There are three basic types of DeFi applications.

💰 Lend/borrow: If you own cryptocurrencies, you can lend them to a protocol like Aave or Compound in exchange for interest and/or rewards. You can also borrow digital assets from the protocol, which is especially useful if you want to make a trade. However, be careful! Most DeFi protocols use over-collateralization, which means you have to put up more than the amount you want to borrow; if the value of the asset falls too much, the protocol can take your collateral to prevent losses.

Many DeFi users use it as a way to earn assets through “yield farming,” where they lock funds into a pool of assets for rewards. Since interest rates vary by protocol and by asset, yield-savvy farmers move their assets around to take advantage of the best interest rates.

💱 Trading: With centralized exchanges like Coinbase and Binance, you trust the exchange to keep your assets safe for every trade. Decentralized exchanges remove the middleman so people can trade directly with each other. Also, DEXs like Uniswap and PancakeSwap allow people to list new tokens to trade. Lack of control increases risks, but also allows people to "get in early" on new assets before they reach the broader markets.

💸 Derivatives: Sometimes you don't want to limit yourself to trading specific currencies or tokens. Derivatives platforms, such as dYdX and Synthetix, allow you to do more than just spot trading. For example, users can make leveraged trades where they bet more than they have, or even create "synthetic assets" that mimic traditional stocks and commodities.

How are DeFi applications produced?

Anyone capable of writing smart contracts is capable of creating DeFi applications. There are several tools for testing and/or deploying smart contracts, including Truffle and Ganache for Ethereum. After downloading a framework to build smart contracts, a token can be created that allows a protocol to use the blockchain network. On Ethereum, this is an ERC20 token; in Solana, it is called SPL; and Binance Smart Chain has BEP20s.

Having a token allows the protocol to directly interact with the layer 1 currency of the blockchain. But projects have also promoted their tokens to push decentralization. The Compound lending protocol, for example, uses COMP as its governance token; those who own it can make decisions about the protocol code and treasury allocations.
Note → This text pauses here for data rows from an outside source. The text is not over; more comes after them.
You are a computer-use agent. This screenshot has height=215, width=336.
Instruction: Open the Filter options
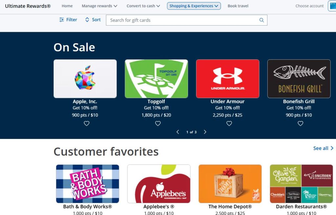(x=68, y=20)
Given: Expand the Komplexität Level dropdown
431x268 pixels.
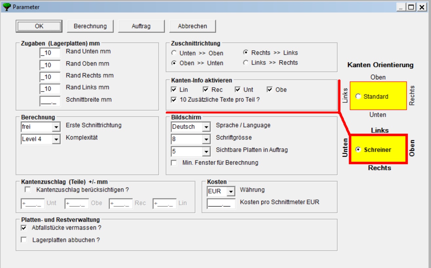Looking at the screenshot, I should pos(56,139).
How do you use DeFi products?

Anyone can use DeFi products by going to an application's website and connecting with a DeFi-enabled cryptocurrency wallet, such as MetaMask on Ethereum or Phantom on Solana. Most DeFi apps do not require users to give any personal information or sign up.

However, since the applications are built on a blockchain, you must use the coins of that blockchain to pay for the transactions. ETH is needed to pay for transactions on the Ethereum network, SOL is needed on the Solana blockchain, and so on.

The future of DeFi

As of November 2020, less than $20 billion of value was locked up in various DeFi products, most of them on Ethereum. The following year, it was worth over $260 billion, $19 billion of which came from Binance Smart Chain alone.

If the trend continues and the DeFi maximalists are right, this is just the beginning of a massive wave of DeFi. True believers argue that the advantages of an open, decentralized financial system are simply too compelling not to capture trillions of dollars of value.

But the challenges persist. In November 2021, risk management firm Elliptic estimated that DeFi users lost $10.5 billion to hacks and scams in the previous two years.

This type of news has drawn the attention of regulators. In August 2021, the Chairman of the US Securities and Exchange Commission, Gary Gensler, called for stricter regulation of DeFi, suggesting that some DeFi platforms might be in breach of securities laws. Months later, he argued that "without protections, I'm afraid it will end badly." Thailand's SEC has also come out in favor of regulation, suggesting that some DeFi projects might require a license to operate in the country.

And the Bank for International Settlements has gone a step further, warning that DeFi's vulnerabilities "outweigh those of traditional finance" and could even threaten global financial stability. The battle between DeFi supporters and its detractors is taking shape.